SET TASK: Copy each of the entries below word for word, keeping every line exactly as it appears.

☆ ☆ ☆ ☆ ☆

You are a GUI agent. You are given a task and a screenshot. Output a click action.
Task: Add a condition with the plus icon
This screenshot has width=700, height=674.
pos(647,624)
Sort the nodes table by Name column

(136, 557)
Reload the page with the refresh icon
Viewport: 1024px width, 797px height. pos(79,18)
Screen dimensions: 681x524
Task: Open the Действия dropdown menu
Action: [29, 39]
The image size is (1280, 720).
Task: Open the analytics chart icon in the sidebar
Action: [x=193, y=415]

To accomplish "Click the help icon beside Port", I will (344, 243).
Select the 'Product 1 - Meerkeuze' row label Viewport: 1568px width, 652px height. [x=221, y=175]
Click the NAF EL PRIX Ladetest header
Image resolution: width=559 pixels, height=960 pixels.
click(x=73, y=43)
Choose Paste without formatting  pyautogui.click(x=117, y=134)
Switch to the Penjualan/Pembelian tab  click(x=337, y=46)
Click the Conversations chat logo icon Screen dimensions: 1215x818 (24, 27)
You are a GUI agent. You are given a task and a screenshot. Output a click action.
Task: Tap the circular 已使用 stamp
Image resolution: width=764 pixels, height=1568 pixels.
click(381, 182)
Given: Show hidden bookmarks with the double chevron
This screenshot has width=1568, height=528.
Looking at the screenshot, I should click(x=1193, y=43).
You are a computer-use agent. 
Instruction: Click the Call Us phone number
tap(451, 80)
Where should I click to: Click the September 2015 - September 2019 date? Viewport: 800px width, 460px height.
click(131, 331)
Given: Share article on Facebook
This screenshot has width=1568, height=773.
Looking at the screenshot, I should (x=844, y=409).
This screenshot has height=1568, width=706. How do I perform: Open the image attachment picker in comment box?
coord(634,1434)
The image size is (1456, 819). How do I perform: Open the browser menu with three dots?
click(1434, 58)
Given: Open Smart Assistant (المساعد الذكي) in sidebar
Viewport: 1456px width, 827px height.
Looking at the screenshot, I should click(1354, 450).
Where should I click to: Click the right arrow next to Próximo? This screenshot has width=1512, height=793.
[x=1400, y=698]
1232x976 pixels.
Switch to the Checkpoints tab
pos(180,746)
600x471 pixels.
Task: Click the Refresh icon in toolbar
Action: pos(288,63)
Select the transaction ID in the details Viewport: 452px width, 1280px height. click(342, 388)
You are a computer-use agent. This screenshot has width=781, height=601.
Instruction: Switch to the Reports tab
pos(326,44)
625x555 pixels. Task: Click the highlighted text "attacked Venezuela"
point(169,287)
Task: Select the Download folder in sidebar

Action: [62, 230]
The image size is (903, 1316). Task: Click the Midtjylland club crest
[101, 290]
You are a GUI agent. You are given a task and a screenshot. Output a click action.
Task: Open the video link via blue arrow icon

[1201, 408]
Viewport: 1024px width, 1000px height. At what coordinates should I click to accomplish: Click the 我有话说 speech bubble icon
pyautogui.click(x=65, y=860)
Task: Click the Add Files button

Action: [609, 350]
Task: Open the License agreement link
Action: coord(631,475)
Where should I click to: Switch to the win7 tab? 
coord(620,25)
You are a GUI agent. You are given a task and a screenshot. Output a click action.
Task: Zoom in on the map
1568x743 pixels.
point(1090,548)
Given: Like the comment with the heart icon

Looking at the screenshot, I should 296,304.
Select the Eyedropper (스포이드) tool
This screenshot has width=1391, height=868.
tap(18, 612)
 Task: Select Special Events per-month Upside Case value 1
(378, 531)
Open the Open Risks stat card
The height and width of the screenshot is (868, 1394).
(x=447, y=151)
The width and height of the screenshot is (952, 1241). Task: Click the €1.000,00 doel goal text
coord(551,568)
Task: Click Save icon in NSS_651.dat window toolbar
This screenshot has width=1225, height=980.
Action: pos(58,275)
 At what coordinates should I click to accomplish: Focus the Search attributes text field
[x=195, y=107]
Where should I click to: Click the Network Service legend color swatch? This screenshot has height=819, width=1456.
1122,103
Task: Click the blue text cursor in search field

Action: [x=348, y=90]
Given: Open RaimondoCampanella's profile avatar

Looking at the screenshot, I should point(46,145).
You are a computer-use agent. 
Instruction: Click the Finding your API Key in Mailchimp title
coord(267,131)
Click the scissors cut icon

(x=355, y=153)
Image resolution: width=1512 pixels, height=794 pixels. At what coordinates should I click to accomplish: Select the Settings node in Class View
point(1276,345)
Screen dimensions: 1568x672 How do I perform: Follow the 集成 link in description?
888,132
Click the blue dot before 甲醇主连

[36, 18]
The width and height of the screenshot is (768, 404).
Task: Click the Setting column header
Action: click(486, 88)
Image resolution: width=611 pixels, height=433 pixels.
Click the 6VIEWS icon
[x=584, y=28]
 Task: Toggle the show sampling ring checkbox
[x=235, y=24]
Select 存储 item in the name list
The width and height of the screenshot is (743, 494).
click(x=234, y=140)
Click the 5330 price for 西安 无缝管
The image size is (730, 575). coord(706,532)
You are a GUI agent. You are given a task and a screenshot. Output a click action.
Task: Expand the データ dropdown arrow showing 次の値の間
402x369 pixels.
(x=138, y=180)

☆ ☆ ☆ ☆ ☆

RESULT FOR THIS TASK:
You are a GUI agent. You are given a task and a screenshot. Output a click action.
Task: Add a condition with the plus icon
This screenshot has width=700, height=674.
pos(647,624)
Sort the nodes table by Name column

(136, 557)
Reload the page with the refresh icon
Viewport: 1024px width, 797px height. pos(79,18)
Screen dimensions: 681x524
Task: Open the Действия dropdown menu
Action: [29, 39]
The image size is (1280, 720).
Task: Open the analytics chart icon in the sidebar
Action: [x=193, y=415]

To accomplish "Click the help icon beside Port", I will (344, 243).
Select the 'Product 1 - Meerkeuze' row label Viewport: 1568px width, 652px height. [x=221, y=175]
Click the NAF EL PRIX Ladetest header
Image resolution: width=559 pixels, height=960 pixels.
click(x=73, y=43)
Choose Paste without formatting  pyautogui.click(x=117, y=134)
Switch to the Penjualan/Pembelian tab  click(x=337, y=46)
Click the Conversations chat logo icon Screen dimensions: 1215x818 (24, 27)
You are a GUI agent. You are given a task and a screenshot. Output a click action.
Task: Tap the circular 已使用 stamp
Image resolution: width=764 pixels, height=1568 pixels.
click(381, 182)
Given: Show hidden bookmarks with the double chevron
This screenshot has width=1568, height=528.
Looking at the screenshot, I should click(x=1193, y=43).
You are a computer-use agent. 
Instruction: Click the Call Us phone number
tap(451, 80)
Where should I click to: Click the September 2015 - September 2019 date? Viewport: 800px width, 460px height.
click(131, 331)
Given: Share article on Facebook
This screenshot has width=1568, height=773.
Looking at the screenshot, I should (x=844, y=409).
This screenshot has height=1568, width=706. How do I perform: Open the image attachment picker in comment box?
coord(634,1434)
The image size is (1456, 819). How do I perform: Open the browser menu with three dots?
click(1434, 58)
Given: Open Smart Assistant (المساعد الذكي) in sidebar
Viewport: 1456px width, 827px height.
Looking at the screenshot, I should click(1354, 450).
Where should I click to: Click the right arrow next to Próximo? This screenshot has width=1512, height=793.
[x=1400, y=698]
1232x976 pixels.
Switch to the Checkpoints tab
pos(180,746)
600x471 pixels.
Task: Click the Refresh icon in toolbar
Action: pos(288,63)
Select the transaction ID in the details Viewport: 452px width, 1280px height. click(342, 388)
You are a computer-use agent. This screenshot has width=781, height=601.
Instruction: Switch to the Reports tab
pos(326,44)
625x555 pixels. Task: Click the highlighted text "attacked Venezuela"
point(169,287)
Task: Select the Download folder in sidebar

Action: [62, 230]
The image size is (903, 1316). Task: Click the Midtjylland club crest
[101, 290]
You are a GUI agent. You are given a task and a screenshot. Output a click action.
Task: Open the video link via blue arrow icon

[1201, 408]
Viewport: 1024px width, 1000px height. At what coordinates should I click to accomplish: Click the 我有话说 speech bubble icon
pyautogui.click(x=65, y=860)
Task: Click the Add Files button

Action: [609, 350]
Task: Open the License agreement link
Action: coord(631,475)
Where should I click to: Switch to the win7 tab? 
coord(620,25)
You are a GUI agent. You are given a task and a screenshot. Output a click action.
Task: Zoom in on the map
1568x743 pixels.
point(1090,548)
Given: Like the comment with the heart icon

Looking at the screenshot, I should 296,304.
Select the Eyedropper (스포이드) tool
This screenshot has width=1391, height=868.
tap(18, 612)
 Task: Select Special Events per-month Upside Case value 1
(378, 531)
Open the Open Risks stat card
The height and width of the screenshot is (868, 1394).
(x=447, y=151)
The width and height of the screenshot is (952, 1241). Task: Click the €1.000,00 doel goal text
coord(551,568)
Task: Click Save icon in NSS_651.dat window toolbar
This screenshot has width=1225, height=980.
Action: pos(58,275)
 At what coordinates should I click to accomplish: Focus the Search attributes text field
[x=195, y=107]
Where should I click to: Click the Network Service legend color swatch? This screenshot has height=819, width=1456.
1122,103
Task: Click the blue text cursor in search field

Action: [x=348, y=90]
Given: Open RaimondoCampanella's profile avatar

Looking at the screenshot, I should point(46,145).
You are a computer-use agent. 
Instruction: Click the Finding your API Key in Mailchimp title
coord(267,131)
Click the scissors cut icon

(x=355, y=153)
Image resolution: width=1512 pixels, height=794 pixels. At what coordinates should I click to accomplish: Select the Settings node in Class View
point(1276,345)
Screen dimensions: 1568x672 How do I perform: Follow the 集成 link in description?
888,132
Click the blue dot before 甲醇主连

[36, 18]
The width and height of the screenshot is (768, 404).
Task: Click the Setting column header
Action: click(486, 88)
Image resolution: width=611 pixels, height=433 pixels.
Click the 6VIEWS icon
[x=584, y=28]
 Task: Toggle the show sampling ring checkbox
[x=235, y=24]
Select 存储 item in the name list
The width and height of the screenshot is (743, 494).
click(x=234, y=140)
Click the 5330 price for 西安 无缝管
The image size is (730, 575). coord(706,532)
You are a GUI agent. You are given a task and a screenshot. Output a click action.
Task: Expand the データ dropdown arrow showing 次の値の間
402x369 pixels.
(x=138, y=180)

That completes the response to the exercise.